Eu sabia que estava exagerando, mas quando se está sozinho em um lugar estranho é muito mais fácil sentir medo. De qualquer forma o medo é uma sensação desagradável, mas super benéfica pois te impede de cometer excessos inúteis e perigosos.

Eu já estava caminhando pelo gelo há um bom tempo, e se eu estava começando a me sentir desconfortável, deveria ir embora sem me recriminar, afinal de contas aonde eu poderia chegar caminhando uma hora a mais, ou mesmo cinco horas a mais?

Chegaria a algum outro ponto onde encontraria gelo, pedra e água combinados de uma maneira bastante parecida às que já havia visto.

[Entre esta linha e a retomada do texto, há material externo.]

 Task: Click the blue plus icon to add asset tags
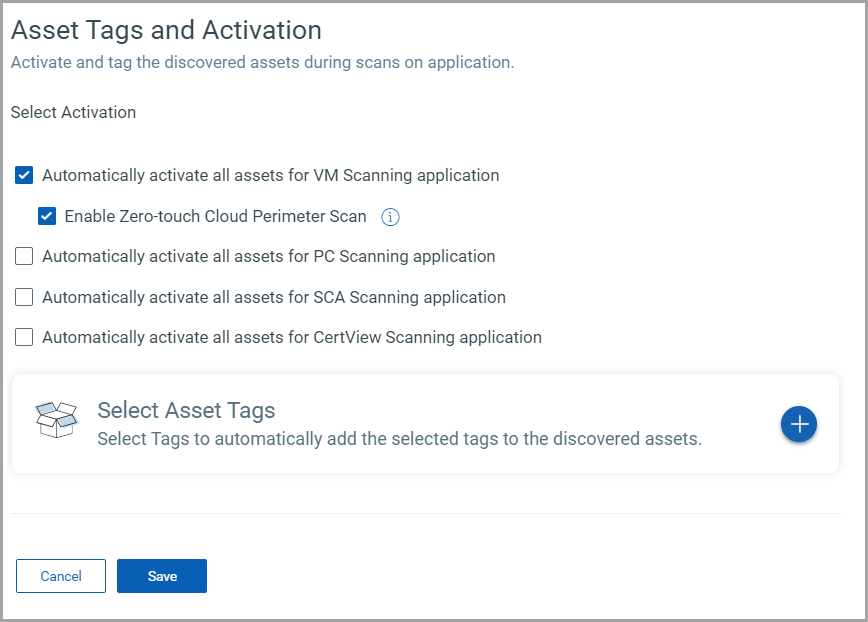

O ideal seria retornar ao gelo com mais algumas pessoas, com equipamento adequado, e com conhecimento sobre o local, para aí sim poder explorar e sentir a sensação de estar caminhando em outra dimensão sem sentir mais medo do que o necessário.

Resumindo, voltei ao refúgio. Havia tido bastante aventura nos últimos dias e estava acabando mais uma fase de caminhadas. Breve estaria pedalando de novo em direção a novas emoções.

Fui dormir cedo e continuei a viver grandes aventuras, desta vez em forma de sonho. Eu era perseguido por uma espécie de baleia assassina, azul clara e branca, as cores do gelo. Essa baleia simplesmente se materializava do gelo, era feita de gelo do glaciar. A minha sorte é que ela se despedaçava ao saltar fora do gelo. Mas ela se rematerializava em seguida, e continuava a me perseguir através dos glaciares.

Esse foi realmente um sonho muito louco, mas não foi o único nem o mais violento. Várias vezes durante a viagem tive sonhos estranhos e emocionantes, muito vívidos, e o melhor de tudo é que eu não os esquecia.

No dia seguinte me despedi do gelo. Parti ao meio dia, e prossegui por cinco horas, incluindo uma parada para almoço no meio do caminho, até o refúgio no Lago Toro.

Lá encontrei as primeiras pessoas que via em três dias, um casal de americanos e dois casais sul africanos. Nenhum deles estava planejando ir ao Campo de Gelo. Os americanos acabaram indo até o Passo del Viento no dia seguinte pois eu jurei que aquela era a visão mais impressionante que eles podiam ter no Parque. Eles foram, e concordaram comigo mais tarde quando nos reencontramos.

No dia seguinte caminhei com os sul africanos de volta a Chalten. Em Chalten fui tomar umas cervejas e escrever umas cartas. No dia seguinte iria embora do Parque em direção ao norte.